Through a process of cultural evolution, societies that adopted this particular social system—which involves far more than simple male domination—maximized their population and therefore their power, whereas those that didn’t were either overrun or absorbed. This cycle in human history may be obnoxious to the enlightened, but it is set to make a comeback.

Oh, crap. You don't think an article like this isn't going to piss me off, do you? There's so much crap to wade through, it's going to take a while, so settle yourself in while I eviscerate the article here and argue that The Return of Patriarchy is more bullshit from the current issue of FP.
Here's the argument in a nutshell. I'll go into further detail as I come across the passages that make my blood boil. In essence, "well-fed, healthy, peaceful populations" are producing too few children to replace them. Therefore, it's only a matter of time before these populations fade into obscurity, to be replaced by...

Now, here's where the argument gets interesting. The author could have said something gravely offensive, like, "wogs will rule the earth." You know. Those people are breeding like rabbits and they will simply overwhelm us western, good folks. (I say this 'coz we've heard this argument ad nauseum.)  But, instead, the author delivers a body-slam to liberals, because lo and behold, the people who are going forth and multiplying are, you guessed it, conservative, right-wing families and thus it turns out that liberals are going to non-breed themselves right into extinction. Well, shit.

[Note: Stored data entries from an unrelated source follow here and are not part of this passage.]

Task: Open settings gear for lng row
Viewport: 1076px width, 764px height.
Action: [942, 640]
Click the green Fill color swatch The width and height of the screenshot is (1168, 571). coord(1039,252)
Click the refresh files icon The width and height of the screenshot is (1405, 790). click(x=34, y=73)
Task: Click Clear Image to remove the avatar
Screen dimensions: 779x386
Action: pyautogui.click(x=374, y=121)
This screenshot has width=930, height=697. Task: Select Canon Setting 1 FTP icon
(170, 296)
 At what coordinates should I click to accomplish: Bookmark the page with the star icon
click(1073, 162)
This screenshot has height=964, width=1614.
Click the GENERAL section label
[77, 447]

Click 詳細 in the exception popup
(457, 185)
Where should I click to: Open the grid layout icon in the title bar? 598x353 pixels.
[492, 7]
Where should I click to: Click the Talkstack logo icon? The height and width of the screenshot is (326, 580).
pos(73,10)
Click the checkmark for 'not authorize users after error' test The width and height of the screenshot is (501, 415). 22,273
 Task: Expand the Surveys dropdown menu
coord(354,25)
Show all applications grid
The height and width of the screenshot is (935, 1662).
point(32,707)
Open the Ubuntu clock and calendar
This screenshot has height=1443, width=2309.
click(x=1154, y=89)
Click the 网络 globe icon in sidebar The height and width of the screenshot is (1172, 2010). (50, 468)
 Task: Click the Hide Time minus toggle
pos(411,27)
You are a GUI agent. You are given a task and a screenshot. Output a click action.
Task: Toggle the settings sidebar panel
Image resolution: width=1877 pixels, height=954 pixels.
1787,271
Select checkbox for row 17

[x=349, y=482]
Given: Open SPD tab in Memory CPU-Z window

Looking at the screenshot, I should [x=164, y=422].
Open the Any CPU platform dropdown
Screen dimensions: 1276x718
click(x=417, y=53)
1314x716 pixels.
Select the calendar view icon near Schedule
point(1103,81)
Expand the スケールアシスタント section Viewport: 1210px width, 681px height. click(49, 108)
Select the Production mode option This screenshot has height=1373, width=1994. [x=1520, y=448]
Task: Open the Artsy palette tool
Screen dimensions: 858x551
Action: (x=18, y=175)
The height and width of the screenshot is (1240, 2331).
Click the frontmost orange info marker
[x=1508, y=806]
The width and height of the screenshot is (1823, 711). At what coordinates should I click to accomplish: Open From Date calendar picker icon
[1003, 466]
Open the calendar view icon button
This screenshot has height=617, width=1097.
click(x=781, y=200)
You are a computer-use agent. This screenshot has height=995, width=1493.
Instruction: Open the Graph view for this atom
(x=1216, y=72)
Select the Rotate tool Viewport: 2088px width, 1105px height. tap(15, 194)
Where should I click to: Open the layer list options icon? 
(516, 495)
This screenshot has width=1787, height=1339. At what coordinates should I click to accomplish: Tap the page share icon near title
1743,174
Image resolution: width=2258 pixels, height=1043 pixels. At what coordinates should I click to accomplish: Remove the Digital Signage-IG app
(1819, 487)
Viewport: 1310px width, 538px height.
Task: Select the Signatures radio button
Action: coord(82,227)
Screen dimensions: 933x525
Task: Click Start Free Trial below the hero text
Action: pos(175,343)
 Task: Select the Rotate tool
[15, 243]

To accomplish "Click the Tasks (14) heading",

Didn't see that one coming, did you?

So, let me start from the beginning and try to set up a counterpoint to the arguments being put forth, or at least point out where this article seems to verge awfully close to something that looks like feminist-bashing, "uppity women are ruining us" kind of stuff. (And I don't know the author, so I'm not trying to pin a tail on his ass, but...)

It has been well-documented that fertility rates fluctuate, as do rates at which people reproduce. Certain cultures go through phases in which large parts of the population do not have children, or marry much later, thus restricting the number of children they might have (most famous example: European Marriage Pattern). What prevents these societies from simply disappearing altogether?

Indeed, falling fertility is a recurring tendency of human civilization. Why then did humans not become extinct long ago? The short answer is patriarchy.

Patriarchy swoops in to save the day. And it is there that Longman states the two paragraphs that I've quoted above. Strong societies--the ones that survived--were patriarchal. Those societies that did not adopt patriarchal practices died out. (Please give me my props for not inserting snark here.)

Okay. I'm going to start quoting text here, with my commentary interspersed, because I want to point to the exact moments where I started feeling that perhaps the assumptions that this article makes are fucking bullshit.

The historical relation between patriarchy, population, and power has deep implications for our own time. As the United States is discovering today in Iraq, population is still power. Smart bombs, laser-guided missiles, and unmanned drones may vastly extend the violent reach of a hegemonic power. But ultimately, it is often the number of boots on the ground that changes history. Even with a fertility rate near replacement level, the United States lacks the amount of people necessary to sustain an imperial role in the world, just as Britain lost its ability to do so after its birthrates collapsed in the early 20th century. For countries such as China, Germany, Italy, Japan, and Spain, in which one-child families are now the norm, the quality of human capital may be high, but it has literally become too rare to put at risk.